**List of tasks:**
#1 Using the letter on CETA committee documents, decide whether each statement agrees with it: (a) the application was registered on 21 December 2017; (b) the first meeting of the Regulatory Cooperation Forum is tentatively planned for the end of 2018; (c) DG TRADE identified 23 documents, listed in Annex I. For each, give yes or no with the deciding words quoted from the letter.
#2 Carry on the letter on CETA committee documents from its last sentence, keeping its tone and subject.

Ref. Ares(2018)1672124 - 27/03/2018
EUROPEAN COMMISSION
Directorate-General for Trade
The Director General
Brussels,
trade.dga2.e.1(2018)865083
By registered letter with acknowledgment of
receipt
Lora Verheecke
Corporate Europe Observatory
26 rue d'Edimbourg
1050 Brussels
Belgium
Advance copy by email: xxxxxxxxxxxxxxxxxxxxxxxxx@xxxxxxxx.xxx
Subject:
Your application for access to documents – Ref. GestDem No 2017/7598
Dear Ms Verheecke,
I refer to your application of 18 December 2017 in which you make a request for access
to documents in accordance with Regulation (EC) No 1049/20011 (“Regulation
1049/2001”). Your request was registered on 21 December 2017 under the above
mentioned reference number.
Please accept our apologies for the delay in replying to your request, which is mainly due
to a high number of requests for access to documents being processed at the same time
by DG TRADE.
1.
SCOPE OF YOUR REQUEST
You would like to receive access to
"documents (correspondence, summary of meetings,
position papers, public meetings, etc.) which contain information relating to the creation
of all CETA committees. This include the CETA Joint Committee, the Regulatory
Cooperation Forum, the Committee on Trade in Goods, the Committee on Agriculture,
the Joint Management Committee for Sanitary and Phytosanitary Measures, the
Financial Services Committee, the Committee on Government Procurement and the
Committee on Services and Investment. This list is by no means exhaustive."
1 Regulation (EC) No 1049/2001 of the European Parliament and of the Council of 20 May 2001 regarding public
access to European Parliament, Council and Commission documents, OJ L 145, 31.5.2001, p. 43.
Commission européenne, B-1049 Bruxelles / Europese Commissie, B-1049 Brussel - Belgium. Telephone: (32-2) 299 11 11.
Before getting into a detailed analysis of your request under Regulation 1049/2001, I
would like to highlight that the work on establishing the institutional framework for
CETA between the EU and Canada to govern the agreement is still ongoing. CETA itself
already determines the scope of responsibilities, frequency of meetings and level of
participation of the CETA committees. Further operational details are being worked out
in the rules of procedure to be adopted by the committees/dialogues. Work is therefore
ongoing to prepare a proposal for a Council Decision on the Rules of Procedure for
CETA to empower the Commission to adopt these in the relevant committees/dialogues.
At the same time, the Commission is also working on other strands of work such as for
example to establish a consultative mechanism. To this end the Directorate-General for
Trade (hereinafter DG TRADE) published earlier this year on its website a call for
interest to be part of the CETA-EU domestic advisory group covering both labour and
environment issues.
The Commission is also preparing the first meeting of the Regulatory Cooperation Forum
(tentatively scheduled to take place mid-2018) and to that end has published a call for
proposals open to all stakeholders with a view to develop a list of potential topics where
EU and Canadian regulators can meaningfully cooperate on in the future. The link can be
found here:
http://trade.ec.europa.eu/doclib/press/index.cfm?id=1781.
As regards your request, we have identified in DG TRADE 23 documents which are
listed for ease of reference in Annex I. For each of them, the list provides a description
and indicates whether parts are withheld and if so, under which ground pursuant to
Regulation 1049/2001. Copies of the accessible documents are enclosed.

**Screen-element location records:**
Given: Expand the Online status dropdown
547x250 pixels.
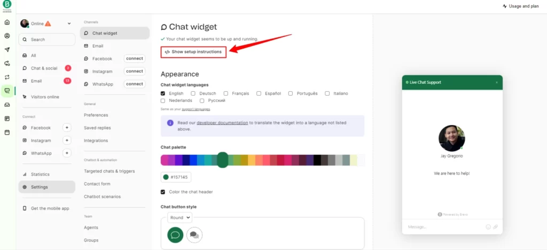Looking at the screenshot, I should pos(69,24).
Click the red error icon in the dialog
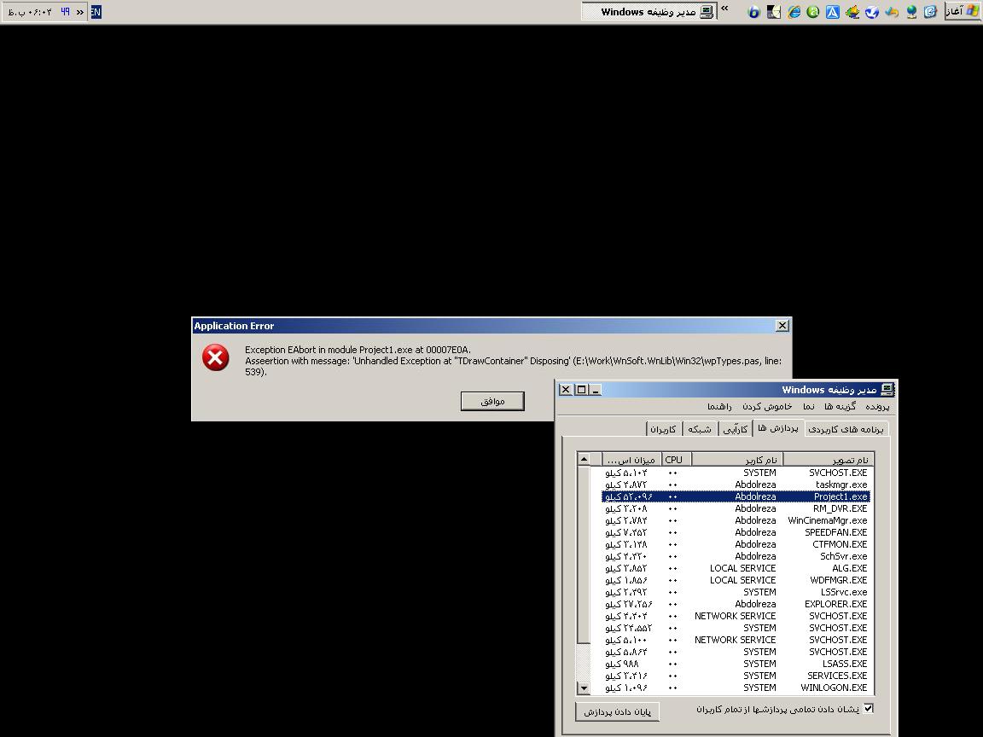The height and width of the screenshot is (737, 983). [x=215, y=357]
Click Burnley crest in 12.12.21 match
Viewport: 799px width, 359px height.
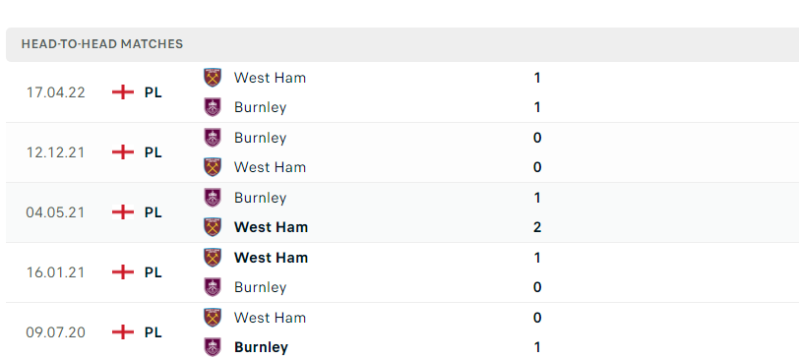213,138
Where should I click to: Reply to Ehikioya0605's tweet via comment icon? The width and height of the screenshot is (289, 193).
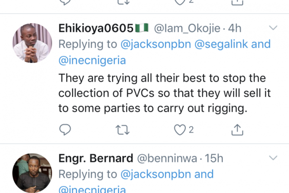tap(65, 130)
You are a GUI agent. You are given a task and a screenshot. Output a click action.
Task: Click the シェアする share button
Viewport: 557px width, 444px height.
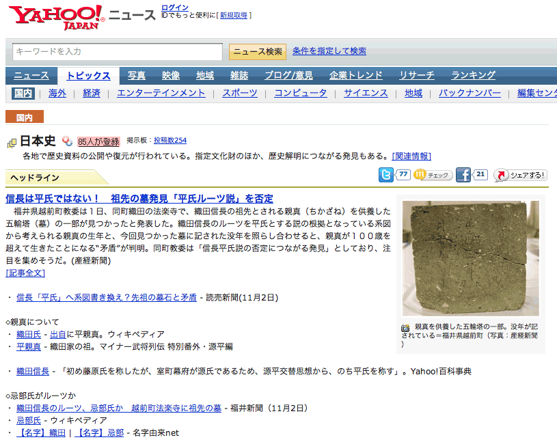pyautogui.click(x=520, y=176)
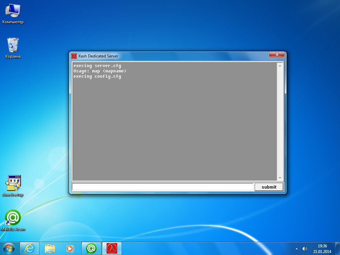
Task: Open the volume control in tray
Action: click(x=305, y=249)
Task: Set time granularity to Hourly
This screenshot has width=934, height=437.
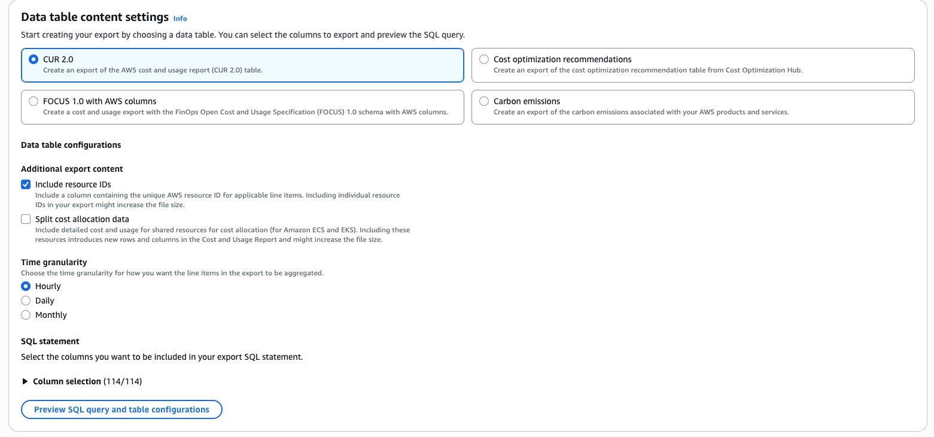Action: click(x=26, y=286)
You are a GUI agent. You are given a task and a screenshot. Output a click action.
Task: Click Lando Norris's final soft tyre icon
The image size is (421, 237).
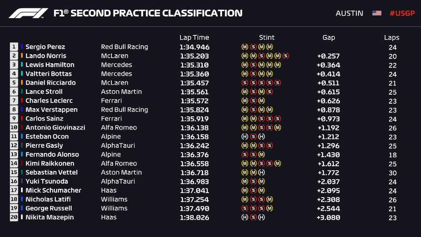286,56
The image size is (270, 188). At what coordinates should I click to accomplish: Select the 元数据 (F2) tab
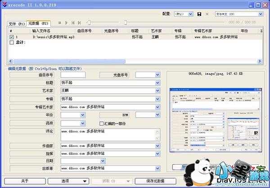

**The responses:**
#1
(a) Yes: "Your request was registered on 21 December 2017"
(b) No: "(tentatively scheduled to take place mid-2018)"
(c) Yes: "we have identified in DG TRADE 23 documents which are listed for ease of reference in Annex I"

#2
2.
ASSESSMENT AND CONCLUSIONS UNDER REGULATION 1049/2001
In accordance with settled case law2, when an institution is asked to disclose a document, it
must assess, in each individual case, whether that document falls within the exceptions to
the right of public access to documents set out in Article 4 of Regulation 1049/2001. Such
assessment is carried out in a multi-step approach. First, the institution must satisfy itself
that the document relates to one of the exceptions, and if so, decide which parts of it are
covered by that exception. Second, it must examine whether disclosure of the parts of the
document in question pose a “
reasonably foreseeable and not purely hypothetical” risk of
undermining the protection of the interest covered by the exception. Third, if it takes the
view that disclosure would undermine the protection of any of the interests defined under
Articles 4(2) and 4(3) of Regulation 1049/2001, the institution is required
"to ascertain
whether there is any overriding public interest justifying disclosure"3
.
2 Judgment in
Sweden and Maurizio Turco v Council, Joined cases C-39/05 P and C-52/05 P,
EU:C:2008:374, paragraph 35.
3
Id., paragraphs 37-43. See also judgment in
Council v Sophie in’t Veld, C-350/12 P, EU:C:2014:2039,
paragraphs 52 and 64.
2
In view of the objectives pursued by Regulation 1049/2001, notably to give the public the
widest possible right of access to documents4,
"the exceptions to that right […] must be
interpreted and applied strictly".5
Having examined the requested documents under the applicable legal framework, full or
partial access is granted to all documents, except for documents 1c, 1d and 8, which are
fully withheld.
Documents 1a, 1b and 9a are fully disclosed. In documents 2a, 3, 4, 6a, 9, 10, 12, 13, 14
and 16 only personal data have been redacted, pursuant to article 4(1)(b) of Regulation
1049/2001 and in accordance with Regulation (EC) No 45/20016 ("Regulation 45/2001").
In addition to personal data, in documents 1, 2, 5, 6, 7, 11 and 15 additional information
was redacted in accordance with article 4(1)(a) third indent (protection of the public
interest as regards international relations), and in documents 1, 5, 7, 11 and 15, in
accordance with article 4(3) first subparagraph (protection of the institution's decision-
making process).
I regret to inform you that access is not granted to documents 1c, 1d and 8, as they are fully
covered by the exceptions of articles 4(1)(a) third indent and 4(3) first subparagraph. Some
information is also protected in document 1c in accordance with article 4(1)(b).
The reasons justifying the application of the exceptions are set out below in Sections 2.1,
2.2 and 2.3. Section 3 contains an assessment of whether there exists an overriding public
interest in the disclosure.
2.1
Protection of the public interest as regards international relations
Article 4(1)(a) third indent, of Regulation 1049/2001 provides that
“[t]he institutions
shall refuse access to a document where disclosure would undermine the protection of:
the public interest as regards: […] international relations”.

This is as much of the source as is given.